A note to all the survivors of sexual assault.

I hated school, and I didn’t have many friends in my early school years. The corridors and stair cases in-between lesson times would get really crowded and congested, so it took a while to get from class to class.

One day I was trying to get up one set of stairs to a class when two boys below me started to touch me, quite badly, a bit worse than just groping, from behind me on the steps below. I froze. I was either twelve or thirteen, and in the ugliest uniform you could imagine (brown and yellow, hideous, long pleated skirt and frumpy jumper). I knew where they were touching was sexual, but nothing, even in the slightest, felt sexual about what they were doing. It felt humiliating, a huge joke to them, something to help them mock me – and I couldn’t understand why. I still have no idea who the boys were as I never looked back.

It’s one of the smallest occurrences in my life (hell I’ve been followed, stalked, harassed etc quite a few times since!) yet this one always stuck out most in my memory – maybe because I was so young, maybe because of the circumstances, maybe because I couldn’t understand it at the time. Maybe because I couldn't get away because I was on a crowded staircase. I never told anyone this tiny story till very recently, because it made me uncomfortable to have to explain it. I had no social script to understand it by, and it was only once debating on the SlutWalk walls that I talked about it.

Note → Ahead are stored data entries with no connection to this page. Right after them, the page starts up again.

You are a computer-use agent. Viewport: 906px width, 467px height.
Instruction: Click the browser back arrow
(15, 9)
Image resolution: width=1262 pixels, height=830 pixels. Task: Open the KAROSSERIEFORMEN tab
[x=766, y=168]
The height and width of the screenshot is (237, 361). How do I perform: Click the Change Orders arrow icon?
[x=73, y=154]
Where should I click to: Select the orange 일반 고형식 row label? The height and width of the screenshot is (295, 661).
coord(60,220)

When I think of how humiliating I found this experience, which is so insignificant, I now think of all the rape survivors. How much courage and bravery it must take to speak out if you’ve been sexually assaulted. How much it must stick with you, change your everyday life – and how amazing I think the people are that have been through the experience of sexual assault, whether they have spoken up about it or not – the very fact they have been through it and have to deal with it every day makes them amazing and so strong to me. 

So for all you brave people who are dealing with these things every day of your life, for the ones that have spoken out, and for the ones that haven’t, you are all amazing. I really hope SlutWalk and causes of the same kind are helping you cope with life and realise that you are never to blame and that life really can be wonderful, despite any difficulties you may face.